*TASK DESCRIPTION:* Go through the records below and count every line containing "will". Reply with the count alone.

*DATA SUPPLIED:*
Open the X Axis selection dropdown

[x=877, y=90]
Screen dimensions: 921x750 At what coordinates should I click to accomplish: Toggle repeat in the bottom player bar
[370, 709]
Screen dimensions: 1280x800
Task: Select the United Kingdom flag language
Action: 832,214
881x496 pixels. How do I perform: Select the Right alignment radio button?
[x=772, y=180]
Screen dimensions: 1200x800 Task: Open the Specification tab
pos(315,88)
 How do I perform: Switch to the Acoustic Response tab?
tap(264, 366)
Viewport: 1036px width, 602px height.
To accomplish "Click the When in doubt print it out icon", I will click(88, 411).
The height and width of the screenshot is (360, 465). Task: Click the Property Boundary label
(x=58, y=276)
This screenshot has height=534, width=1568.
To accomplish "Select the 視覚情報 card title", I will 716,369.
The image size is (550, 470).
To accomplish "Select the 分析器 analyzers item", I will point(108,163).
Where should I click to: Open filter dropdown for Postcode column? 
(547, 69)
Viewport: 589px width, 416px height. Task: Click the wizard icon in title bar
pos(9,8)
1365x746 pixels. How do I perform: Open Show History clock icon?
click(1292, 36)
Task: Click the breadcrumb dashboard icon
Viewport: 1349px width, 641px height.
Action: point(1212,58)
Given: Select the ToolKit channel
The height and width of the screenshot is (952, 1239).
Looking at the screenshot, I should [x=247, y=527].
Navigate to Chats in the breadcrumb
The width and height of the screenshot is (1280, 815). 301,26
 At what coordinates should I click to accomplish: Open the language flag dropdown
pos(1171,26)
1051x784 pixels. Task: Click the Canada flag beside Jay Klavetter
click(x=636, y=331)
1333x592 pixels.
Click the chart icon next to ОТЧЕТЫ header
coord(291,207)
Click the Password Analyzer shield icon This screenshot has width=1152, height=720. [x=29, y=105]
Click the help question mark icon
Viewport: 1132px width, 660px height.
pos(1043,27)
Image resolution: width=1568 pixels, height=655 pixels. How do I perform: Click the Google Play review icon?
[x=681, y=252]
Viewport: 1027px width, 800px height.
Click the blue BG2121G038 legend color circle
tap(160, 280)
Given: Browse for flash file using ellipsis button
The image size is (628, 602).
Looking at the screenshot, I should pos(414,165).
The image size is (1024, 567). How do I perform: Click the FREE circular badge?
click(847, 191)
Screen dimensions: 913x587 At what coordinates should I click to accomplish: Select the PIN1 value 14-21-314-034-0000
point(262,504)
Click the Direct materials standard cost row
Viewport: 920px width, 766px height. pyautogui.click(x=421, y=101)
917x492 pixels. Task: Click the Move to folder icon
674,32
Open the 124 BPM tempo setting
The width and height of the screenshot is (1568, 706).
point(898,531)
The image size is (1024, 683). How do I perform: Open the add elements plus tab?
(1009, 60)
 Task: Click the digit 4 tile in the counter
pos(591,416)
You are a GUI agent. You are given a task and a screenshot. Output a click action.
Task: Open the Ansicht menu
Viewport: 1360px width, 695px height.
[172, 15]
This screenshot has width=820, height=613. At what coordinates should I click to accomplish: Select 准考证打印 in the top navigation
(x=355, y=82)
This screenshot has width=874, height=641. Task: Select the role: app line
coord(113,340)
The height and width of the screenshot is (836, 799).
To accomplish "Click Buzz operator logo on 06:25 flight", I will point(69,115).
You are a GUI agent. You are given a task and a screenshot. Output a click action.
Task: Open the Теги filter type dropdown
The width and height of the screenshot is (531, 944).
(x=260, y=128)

*SOLUTION FOR THIS TASK:* 4